Input data:
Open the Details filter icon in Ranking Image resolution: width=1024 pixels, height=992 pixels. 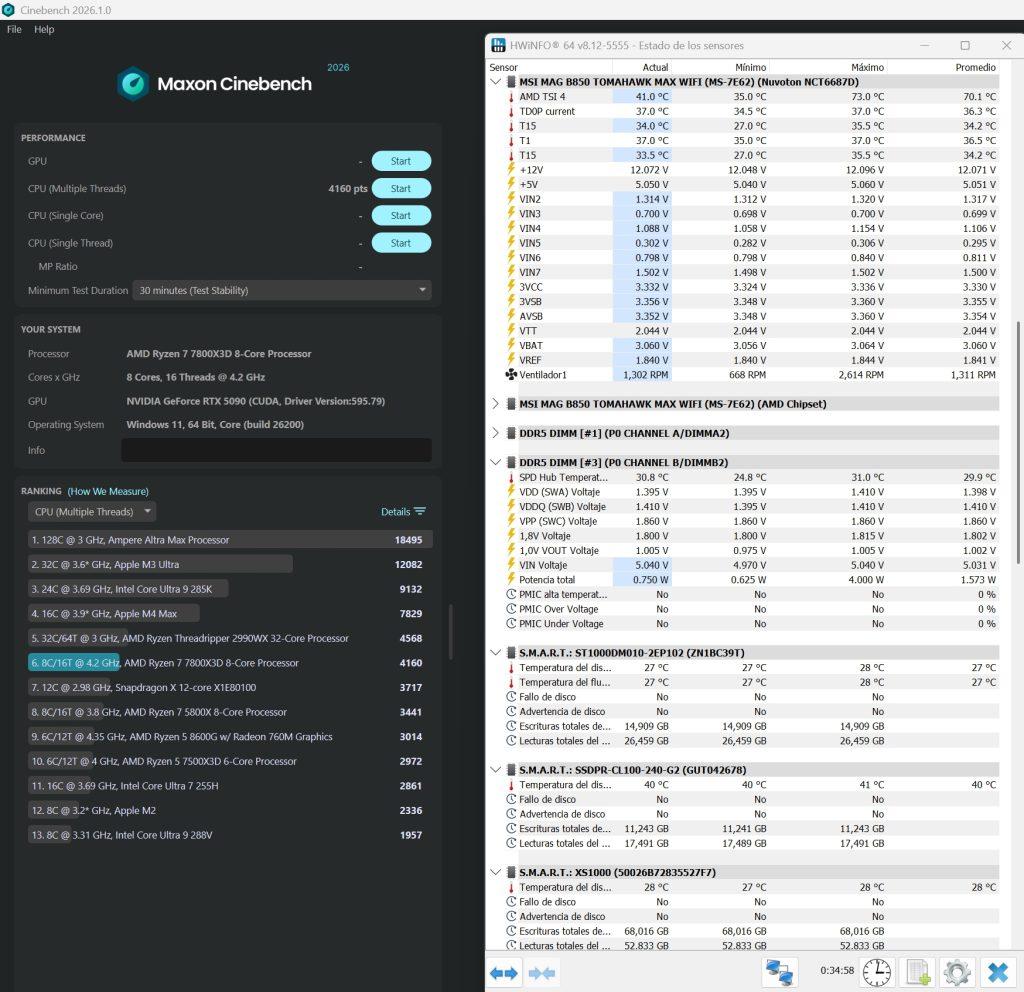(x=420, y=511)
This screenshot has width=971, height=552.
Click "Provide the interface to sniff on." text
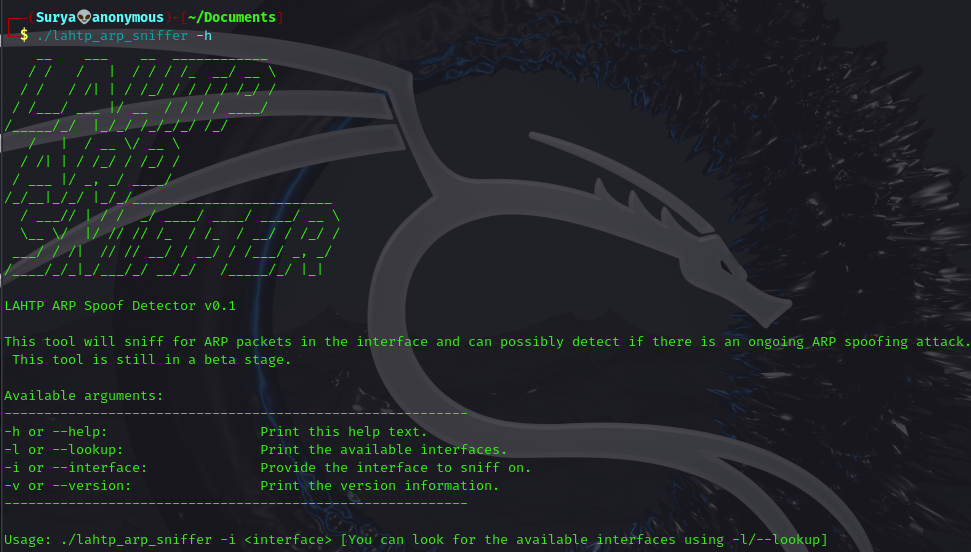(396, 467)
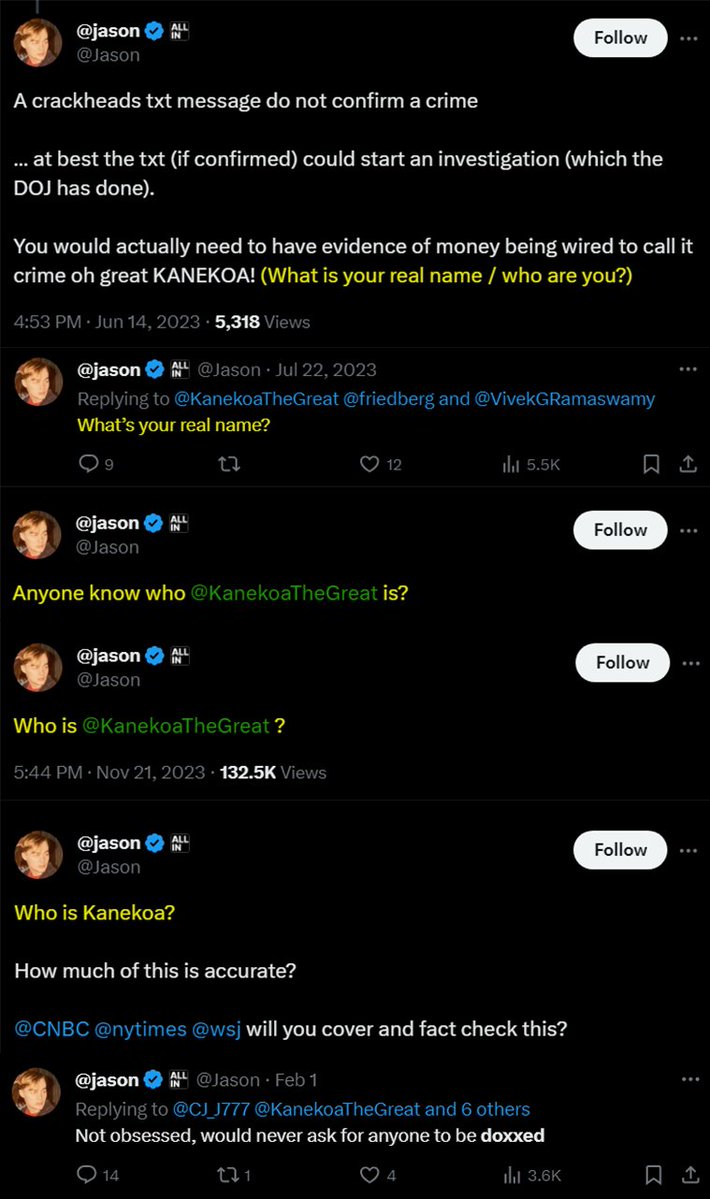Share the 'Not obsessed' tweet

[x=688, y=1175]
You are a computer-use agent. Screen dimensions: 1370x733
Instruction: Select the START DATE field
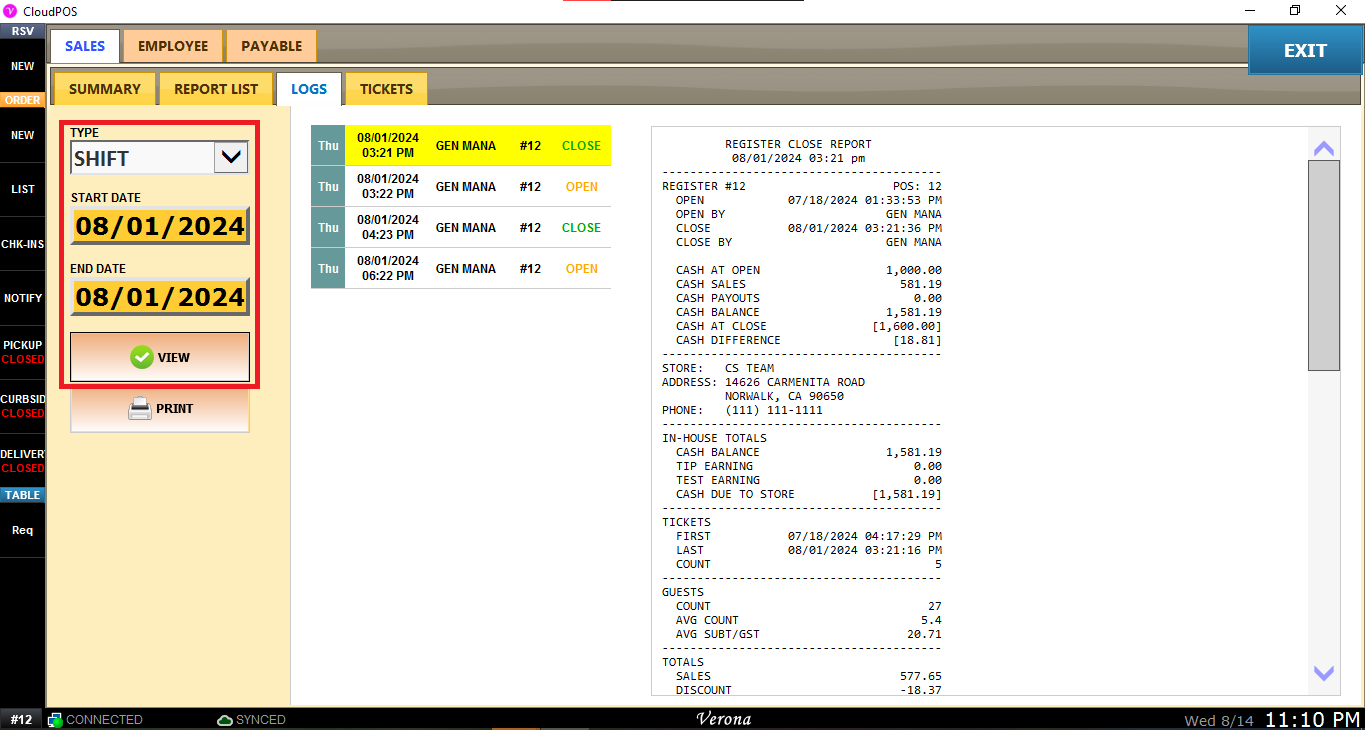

Task goal: Reproduce, exactly and without pictures, the lines above from the one containing "This screenshot has width=971, height=552." through the last line of the material, both ends included, and nothing more.

Worked solution:
This screenshot has width=971, height=552.
Click "Provide the interface to sniff on." text
(396, 467)
Share the 'Not obsessed' tweet

[x=688, y=1175]
You are a computer-use agent. Screen dimensions: 1370x733
Instruction: Select the START DATE field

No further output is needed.